- **Extracted records**:
◆ ◆ ◆ ◆ ◆

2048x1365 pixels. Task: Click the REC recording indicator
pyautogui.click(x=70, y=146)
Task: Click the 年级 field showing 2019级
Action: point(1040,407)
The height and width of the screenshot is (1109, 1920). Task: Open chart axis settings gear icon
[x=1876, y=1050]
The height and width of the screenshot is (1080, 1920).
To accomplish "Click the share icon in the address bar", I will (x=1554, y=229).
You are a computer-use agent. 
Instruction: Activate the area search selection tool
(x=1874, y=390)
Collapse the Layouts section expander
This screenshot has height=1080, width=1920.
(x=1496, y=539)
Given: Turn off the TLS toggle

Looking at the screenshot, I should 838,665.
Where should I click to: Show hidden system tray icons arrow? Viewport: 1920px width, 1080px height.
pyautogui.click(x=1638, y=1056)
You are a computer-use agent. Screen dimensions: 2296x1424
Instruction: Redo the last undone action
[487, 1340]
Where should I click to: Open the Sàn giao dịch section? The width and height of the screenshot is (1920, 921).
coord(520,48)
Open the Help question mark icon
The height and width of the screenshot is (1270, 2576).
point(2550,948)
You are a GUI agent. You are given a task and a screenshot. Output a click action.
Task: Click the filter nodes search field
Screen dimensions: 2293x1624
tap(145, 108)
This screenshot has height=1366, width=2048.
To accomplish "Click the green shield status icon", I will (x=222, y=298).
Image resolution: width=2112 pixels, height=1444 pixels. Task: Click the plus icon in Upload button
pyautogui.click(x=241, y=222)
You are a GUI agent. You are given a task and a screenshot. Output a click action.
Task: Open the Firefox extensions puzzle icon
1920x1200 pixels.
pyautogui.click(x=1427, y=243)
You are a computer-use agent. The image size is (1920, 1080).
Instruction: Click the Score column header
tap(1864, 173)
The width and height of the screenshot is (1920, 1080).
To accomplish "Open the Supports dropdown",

◆ ◆ ◆ ◆ ◆

Leaving nothing out, print each line above exactly.

- **TASK ANSWER**:
2048x1365 pixels. Task: Click the REC recording indicator
pyautogui.click(x=70, y=146)
Task: Click the 年级 field showing 2019级
Action: point(1040,407)
The height and width of the screenshot is (1109, 1920). Task: Open chart axis settings gear icon
[x=1876, y=1050]
The height and width of the screenshot is (1080, 1920).
To accomplish "Click the share icon in the address bar", I will (x=1554, y=229).
You are a computer-use agent. 
Instruction: Activate the area search selection tool
(x=1874, y=390)
Collapse the Layouts section expander
This screenshot has height=1080, width=1920.
(x=1496, y=539)
Given: Turn off the TLS toggle

Looking at the screenshot, I should 838,665.
Where should I click to: Show hidden system tray icons arrow? Viewport: 1920px width, 1080px height.
pyautogui.click(x=1638, y=1056)
You are a computer-use agent. Screen dimensions: 2296x1424
Instruction: Redo the last undone action
[487, 1340]
Where should I click to: Open the Sàn giao dịch section? The width and height of the screenshot is (1920, 921).
coord(520,48)
Open the Help question mark icon
The height and width of the screenshot is (1270, 2576).
point(2550,948)
You are a GUI agent. You are given a task and a screenshot. Output a click action.
Task: Click the filter nodes search field
Screen dimensions: 2293x1624
tap(145, 108)
This screenshot has height=1366, width=2048.
To accomplish "Click the green shield status icon", I will (x=222, y=298).
Image resolution: width=2112 pixels, height=1444 pixels. Task: Click the plus icon in Upload button
pyautogui.click(x=241, y=222)
You are a GUI agent. You are given a task and a screenshot. Output a click action.
Task: Open the Firefox extensions puzzle icon
1920x1200 pixels.
pyautogui.click(x=1427, y=243)
You are a computer-use agent. The image size is (1920, 1080).
Instruction: Click the Score column header
tap(1864, 173)
The width and height of the screenshot is (1920, 1080).
To accomplish "Open the Supports dropdown",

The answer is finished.